**Text shown:**
Problem Statement

You are given an integer sequence A=(A_1,A_2,\ldots,A_N) of length N.

For each integer pair (L,R) with 1 \le L \le R \le N, define f(L,R) as follows:

• Start with an empty blackboard. Write the R-L+1 integers A_L, A_{L+1}, \ldots, A_R on the blackboard in order.
• Repeat the following operation until all integers on the blackboard are erased:
  • Choose integers l, r with l \le r such that every integer from l through r appears at least once on the blackboard. Then, erase all integers from l through r that are on the blackboard.
• Let f(L,R) be the minimum number of such operations needed to erase all the integers from the blackboard.

Find \displaystyle \sum_{L=1}^N \sum_{R=L}^N f(L,R).

Constraints

• 1 \le N \le 3 \times 10^5
• 1 \le A_i \le N
• All input values are integers.

Sample Input 1

4
1 3 1 4

Sample Output 1

16

For example, in the case of (L,R)=(1,4):

• The blackboard has 1,3,1,4.
• Choose (l,r)=(1,1) and erase all occurrences of 1. The blackboard now has 3,4.
• Choose (l,r)=(3,4) and erase all occurrences of 3 and 4. The blackboard becomes empty.
• It cannot be done in fewer than two operations, so f(1,4) = 2.

Similarly, you can find f(2,4)=2, f(1,1)=1, etc.

\displaystyle \sum_{L=1}^N \sum_{R=L}^N f(L,R) = 16, so print 16.

Sample Input 2

5
3 1 4 2 4

Sample Output 2

23

Sample Input 3

10
5 1 10 9 2 5 6 9 1 6

Sample Output 3

129

**Material:**
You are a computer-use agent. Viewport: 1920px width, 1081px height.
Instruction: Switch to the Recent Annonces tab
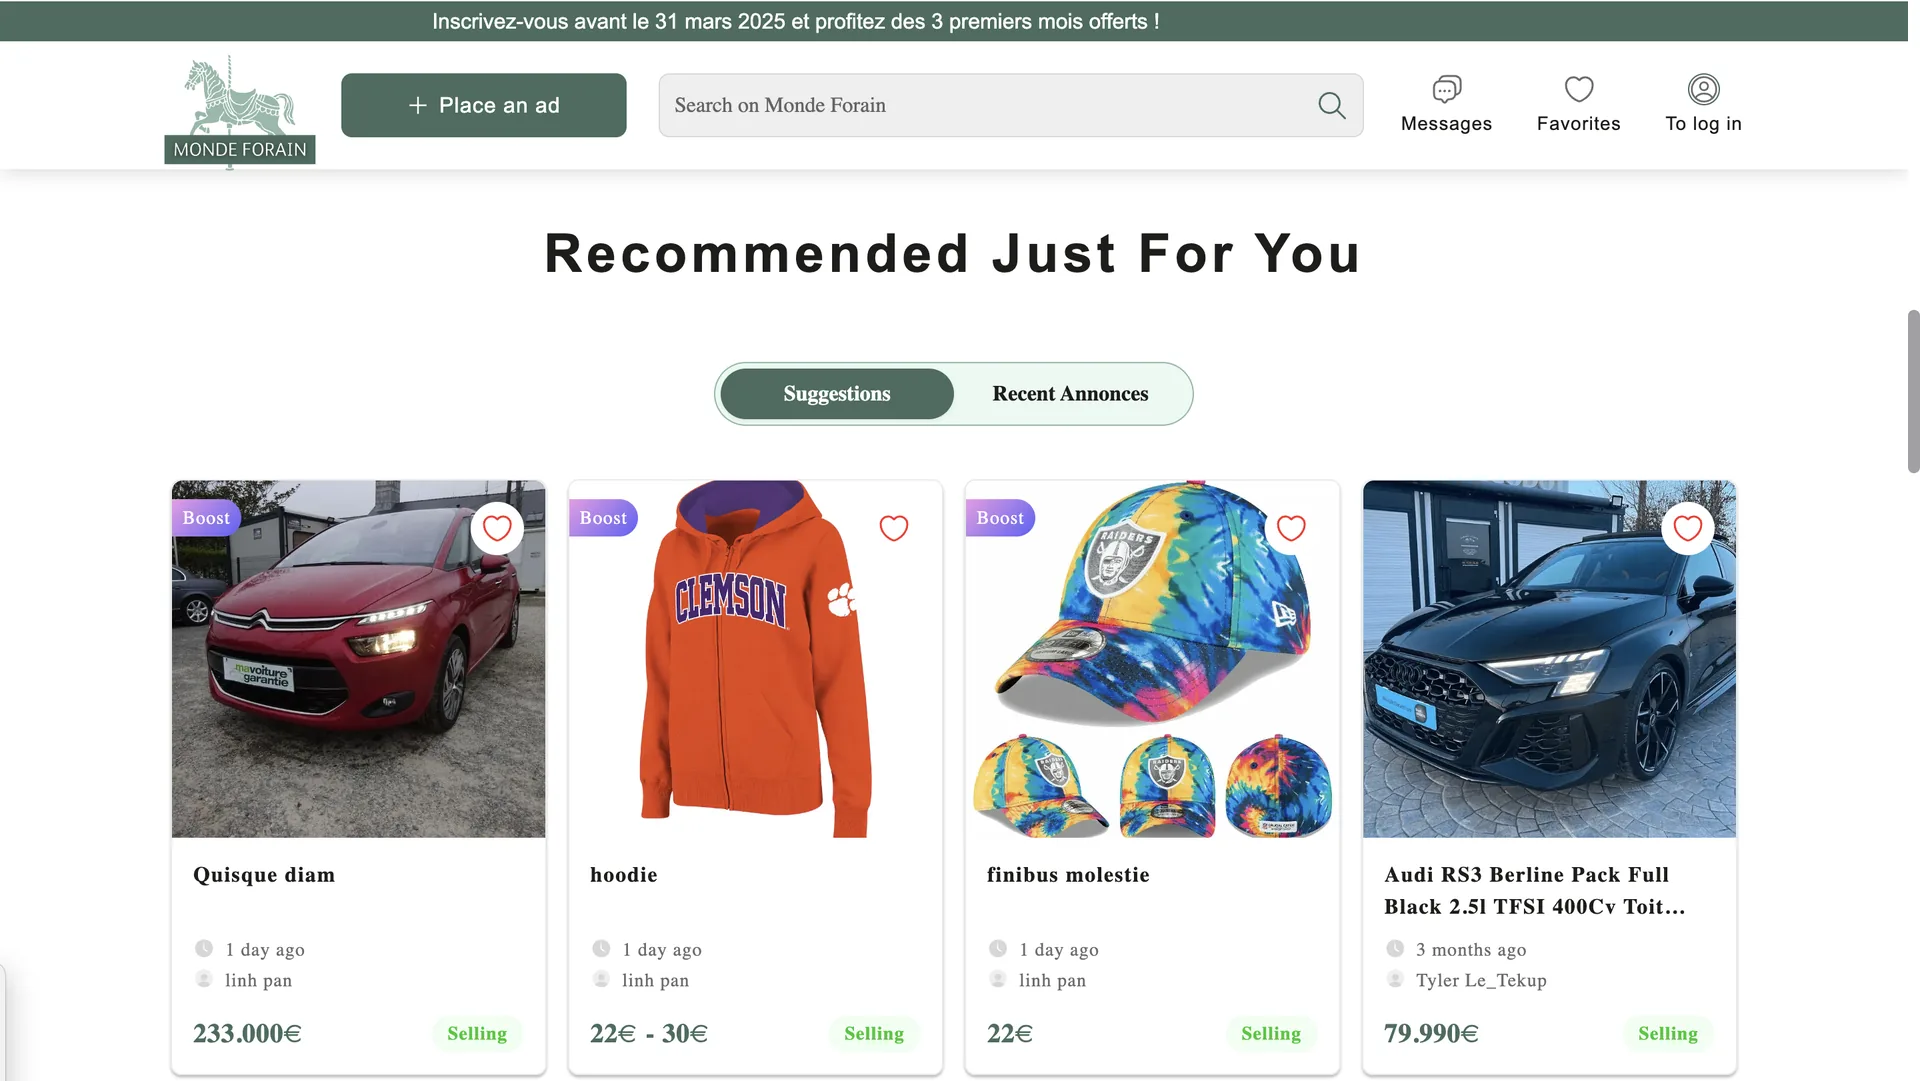point(1070,394)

**Work to complete:** Write out the whole problem statement about erasing integers from a blackboard, word for word, from its heading through the last sample output.

**Reply to the exercise:**
Problem Statement

You are given an integer sequence A=(A_1,A_2,\ldots,A_N) of length N.

For each integer pair (L,R) with 1 \le L \le R \le N, define f(L,R) as follows:

• Start with an empty blackboard. Write the R-L+1 integers A_L, A_{L+1}, \ldots, A_R on the blackboard in order.
• Repeat the following operation until all integers on the blackboard are erased:
  • Choose integers l, r with l \le r such that every integer from l through r appears at least once on the blackboard. Then, erase all integers from l through r that are on the blackboard.
• Let f(L,R) be the minimum number of such operations needed to erase all the integers from the blackboard.

Find \displaystyle \sum_{L=1}^N \sum_{R=L}^N f(L,R).

Constraints

• 1 \le N \le 3 \times 10^5
• 1 \le A_i \le N
• All input values are integers.

Sample Input 1

4
1 3 1 4

Sample Output 1

16

For example, in the case of (L,R)=(1,4):

• The blackboard has 1,3,1,4.
• Choose (l,r)=(1,1) and erase all occurrences of 1. The blackboard now has 3,4.
• Choose (l,r)=(3,4) and erase all occurrences of 3 and 4. The blackboard becomes empty.
• It cannot be done in fewer than two operations, so f(1,4) = 2.

Similarly, you can find f(2,4)=2, f(1,1)=1, etc.

\displaystyle \sum_{L=1}^N \sum_{R=L}^N f(L,R) = 16, so print 16.

Sample Input 2

5
3 1 4 2 4

Sample Output 2

23

Sample Input 3

10
5 1 10 9 2 5 6 9 1 6

Sample Output 3

129